• Goal of the exercise
Copy the entries character for character.
** Opening Exercise material block **
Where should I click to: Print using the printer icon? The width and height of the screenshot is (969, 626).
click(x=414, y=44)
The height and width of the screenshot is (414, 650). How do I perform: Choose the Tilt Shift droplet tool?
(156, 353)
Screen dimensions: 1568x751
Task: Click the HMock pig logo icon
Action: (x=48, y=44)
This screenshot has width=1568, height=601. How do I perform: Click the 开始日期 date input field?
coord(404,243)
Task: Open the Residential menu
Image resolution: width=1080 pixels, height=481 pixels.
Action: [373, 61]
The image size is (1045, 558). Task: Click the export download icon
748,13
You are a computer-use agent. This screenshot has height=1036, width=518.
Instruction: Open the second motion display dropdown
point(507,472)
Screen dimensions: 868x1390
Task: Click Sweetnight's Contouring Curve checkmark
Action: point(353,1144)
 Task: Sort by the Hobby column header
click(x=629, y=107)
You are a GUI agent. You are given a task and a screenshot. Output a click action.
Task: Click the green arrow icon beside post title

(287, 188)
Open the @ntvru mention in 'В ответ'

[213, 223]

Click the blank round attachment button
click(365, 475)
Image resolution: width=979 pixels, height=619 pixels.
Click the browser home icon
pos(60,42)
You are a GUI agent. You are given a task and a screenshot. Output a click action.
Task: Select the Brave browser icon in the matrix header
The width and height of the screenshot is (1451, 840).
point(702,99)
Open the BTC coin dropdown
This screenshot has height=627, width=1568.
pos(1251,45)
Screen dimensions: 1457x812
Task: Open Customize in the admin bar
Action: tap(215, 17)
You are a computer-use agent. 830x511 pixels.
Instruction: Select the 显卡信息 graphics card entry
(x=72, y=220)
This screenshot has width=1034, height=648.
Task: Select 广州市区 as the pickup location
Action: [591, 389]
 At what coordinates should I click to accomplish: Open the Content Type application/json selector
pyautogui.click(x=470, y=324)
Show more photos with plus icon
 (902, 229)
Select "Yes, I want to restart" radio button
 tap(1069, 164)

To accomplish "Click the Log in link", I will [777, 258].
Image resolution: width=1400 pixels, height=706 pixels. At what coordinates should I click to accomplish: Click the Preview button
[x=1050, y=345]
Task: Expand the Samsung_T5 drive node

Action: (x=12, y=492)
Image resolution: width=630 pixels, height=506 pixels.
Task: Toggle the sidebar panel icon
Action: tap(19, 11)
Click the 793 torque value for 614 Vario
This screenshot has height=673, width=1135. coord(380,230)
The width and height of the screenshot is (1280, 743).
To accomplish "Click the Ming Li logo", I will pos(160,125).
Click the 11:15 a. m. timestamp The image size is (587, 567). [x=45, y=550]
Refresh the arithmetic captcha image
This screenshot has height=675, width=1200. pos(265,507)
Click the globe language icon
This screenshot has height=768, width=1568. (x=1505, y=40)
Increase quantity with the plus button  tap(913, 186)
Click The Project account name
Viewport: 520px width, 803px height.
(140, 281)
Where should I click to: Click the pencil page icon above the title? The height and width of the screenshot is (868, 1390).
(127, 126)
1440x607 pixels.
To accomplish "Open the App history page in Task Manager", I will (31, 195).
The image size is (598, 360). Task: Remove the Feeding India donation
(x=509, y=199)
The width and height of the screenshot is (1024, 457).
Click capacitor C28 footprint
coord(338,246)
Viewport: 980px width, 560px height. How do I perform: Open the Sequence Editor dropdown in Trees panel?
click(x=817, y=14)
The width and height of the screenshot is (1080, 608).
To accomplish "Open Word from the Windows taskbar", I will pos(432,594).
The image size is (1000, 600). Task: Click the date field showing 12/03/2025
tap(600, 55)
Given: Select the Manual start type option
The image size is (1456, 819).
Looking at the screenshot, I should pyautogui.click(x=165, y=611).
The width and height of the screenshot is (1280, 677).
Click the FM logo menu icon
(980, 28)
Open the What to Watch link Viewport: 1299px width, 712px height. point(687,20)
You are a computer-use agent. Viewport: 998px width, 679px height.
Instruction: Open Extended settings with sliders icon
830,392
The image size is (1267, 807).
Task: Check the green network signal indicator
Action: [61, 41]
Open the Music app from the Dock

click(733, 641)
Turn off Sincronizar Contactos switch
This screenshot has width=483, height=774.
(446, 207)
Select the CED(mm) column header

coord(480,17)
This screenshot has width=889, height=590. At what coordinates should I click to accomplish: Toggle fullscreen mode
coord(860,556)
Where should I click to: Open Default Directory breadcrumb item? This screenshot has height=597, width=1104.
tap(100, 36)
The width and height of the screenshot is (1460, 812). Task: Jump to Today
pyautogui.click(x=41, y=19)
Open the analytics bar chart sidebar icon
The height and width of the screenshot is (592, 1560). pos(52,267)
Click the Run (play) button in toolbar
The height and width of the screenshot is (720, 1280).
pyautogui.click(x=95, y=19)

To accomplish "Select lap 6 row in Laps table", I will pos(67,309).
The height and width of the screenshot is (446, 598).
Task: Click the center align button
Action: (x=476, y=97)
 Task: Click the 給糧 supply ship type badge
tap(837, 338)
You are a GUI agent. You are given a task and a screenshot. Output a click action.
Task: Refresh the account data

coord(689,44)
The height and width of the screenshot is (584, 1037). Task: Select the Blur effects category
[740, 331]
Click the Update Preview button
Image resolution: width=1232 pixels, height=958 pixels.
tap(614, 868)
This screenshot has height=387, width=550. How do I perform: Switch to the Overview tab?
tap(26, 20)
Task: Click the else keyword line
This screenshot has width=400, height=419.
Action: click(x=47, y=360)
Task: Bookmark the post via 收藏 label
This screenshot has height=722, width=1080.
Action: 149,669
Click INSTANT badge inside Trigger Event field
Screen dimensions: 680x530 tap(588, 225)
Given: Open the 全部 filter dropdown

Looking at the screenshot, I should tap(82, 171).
** Closing Exercise material block **
• Solution below
Where should I click to: Print using the printer icon? The width and height of the screenshot is (969, 626).
click(x=414, y=44)
The height and width of the screenshot is (414, 650). How do I perform: Choose the Tilt Shift droplet tool?
(156, 353)
Screen dimensions: 1568x751
Task: Click the HMock pig logo icon
Action: (x=48, y=44)
This screenshot has width=1568, height=601. How do I perform: Click the 开始日期 date input field?
coord(404,243)
Task: Open the Residential menu
Image resolution: width=1080 pixels, height=481 pixels.
Action: [373, 61]
The image size is (1045, 558). Task: Click the export download icon
748,13
You are a computer-use agent. This screenshot has height=1036, width=518.
Instruction: Open the second motion display dropdown
point(507,472)
Screen dimensions: 868x1390
Task: Click Sweetnight's Contouring Curve checkmark
Action: point(353,1144)
 Task: Sort by the Hobby column header
click(x=629, y=107)
You are a GUI agent. You are given a task and a screenshot. Output a click action.
Task: Click the green arrow icon beside post title

(287, 188)
Open the @ntvru mention in 'В ответ'

[213, 223]

Click the blank round attachment button
click(365, 475)
Image resolution: width=979 pixels, height=619 pixels.
Click the browser home icon
pos(60,42)
You are a GUI agent. You are given a task and a screenshot. Output a click action.
Task: Select the Brave browser icon in the matrix header
The width and height of the screenshot is (1451, 840).
point(702,99)
Open the BTC coin dropdown
This screenshot has height=627, width=1568.
pos(1251,45)
Screen dimensions: 1457x812
Task: Open Customize in the admin bar
Action: tap(215, 17)
You are a computer-use agent. 830x511 pixels.
Instruction: Select the 显卡信息 graphics card entry
(x=72, y=220)
This screenshot has width=1034, height=648.
Task: Select 广州市区 as the pickup location
Action: [591, 389]
 At what coordinates should I click to accomplish: Open the Content Type application/json selector
pyautogui.click(x=470, y=324)
Show more photos with plus icon
 (902, 229)
Select "Yes, I want to restart" radio button
 tap(1069, 164)

To accomplish "Click the Log in link", I will [777, 258].
Image resolution: width=1400 pixels, height=706 pixels. At what coordinates should I click to accomplish: Click the Preview button
[x=1050, y=345]
Task: Expand the Samsung_T5 drive node

Action: (x=12, y=492)
Image resolution: width=630 pixels, height=506 pixels.
Task: Toggle the sidebar panel icon
Action: tap(19, 11)
Click the 793 torque value for 614 Vario
This screenshot has height=673, width=1135. coord(380,230)
The width and height of the screenshot is (1280, 743).
To accomplish "Click the Ming Li logo", I will pos(160,125).
Click the 11:15 a. m. timestamp The image size is (587, 567). [x=45, y=550]
Refresh the arithmetic captcha image
This screenshot has height=675, width=1200. pos(265,507)
Click the globe language icon
This screenshot has height=768, width=1568. (x=1505, y=40)
Increase quantity with the plus button  tap(913, 186)
Click The Project account name
Viewport: 520px width, 803px height.
(140, 281)
Where should I click to: Click the pencil page icon above the title? The height and width of the screenshot is (868, 1390).
(127, 126)
1440x607 pixels.
To accomplish "Open the App history page in Task Manager", I will (31, 195).
The image size is (598, 360). Task: Remove the Feeding India donation
(x=509, y=199)
The width and height of the screenshot is (1024, 457).
Click capacitor C28 footprint
coord(338,246)
Viewport: 980px width, 560px height. How do I perform: Open the Sequence Editor dropdown in Trees panel?
click(x=817, y=14)
The width and height of the screenshot is (1080, 608).
To accomplish "Open Word from the Windows taskbar", I will pos(432,594).
The image size is (1000, 600). Task: Click the date field showing 12/03/2025
tap(600, 55)
Given: Select the Manual start type option
The image size is (1456, 819).
Looking at the screenshot, I should pyautogui.click(x=165, y=611).
The width and height of the screenshot is (1280, 677).
Click the FM logo menu icon
(980, 28)
Open the What to Watch link Viewport: 1299px width, 712px height. point(687,20)
You are a computer-use agent. Viewport: 998px width, 679px height.
Instruction: Open Extended settings with sliders icon
830,392
The image size is (1267, 807).
Task: Check the green network signal indicator
Action: [61, 41]
Open the Music app from the Dock

click(733, 641)
Turn off Sincronizar Contactos switch
This screenshot has width=483, height=774.
(446, 207)
Select the CED(mm) column header

coord(480,17)
This screenshot has width=889, height=590. At what coordinates should I click to accomplish: Toggle fullscreen mode
coord(860,556)
Where should I click to: Open Default Directory breadcrumb item? This screenshot has height=597, width=1104.
tap(100, 36)
The width and height of the screenshot is (1460, 812). Task: Jump to Today
pyautogui.click(x=41, y=19)
Open the analytics bar chart sidebar icon
The height and width of the screenshot is (592, 1560). pos(52,267)
Click the Run (play) button in toolbar
The height and width of the screenshot is (720, 1280).
pyautogui.click(x=95, y=19)

To accomplish "Select lap 6 row in Laps table", I will pos(67,309).
The height and width of the screenshot is (446, 598).
Task: Click the center align button
Action: (x=476, y=97)
 Task: Click the 給糧 supply ship type badge
tap(837, 338)
You are a GUI agent. You are given a task and a screenshot. Output a click action.
Task: Refresh the account data

coord(689,44)
The height and width of the screenshot is (584, 1037). Task: Select the Blur effects category
[740, 331]
Click the Update Preview button
Image resolution: width=1232 pixels, height=958 pixels.
tap(614, 868)
This screenshot has height=387, width=550. How do I perform: Switch to the Overview tab?
tap(26, 20)
Task: Click the else keyword line
This screenshot has width=400, height=419.
Action: click(x=47, y=360)
Task: Bookmark the post via 收藏 label
This screenshot has height=722, width=1080.
Action: 149,669
Click INSTANT badge inside Trigger Event field
Screen dimensions: 680x530 tap(588, 225)
Given: Open the 全部 filter dropdown

Looking at the screenshot, I should tap(82, 171).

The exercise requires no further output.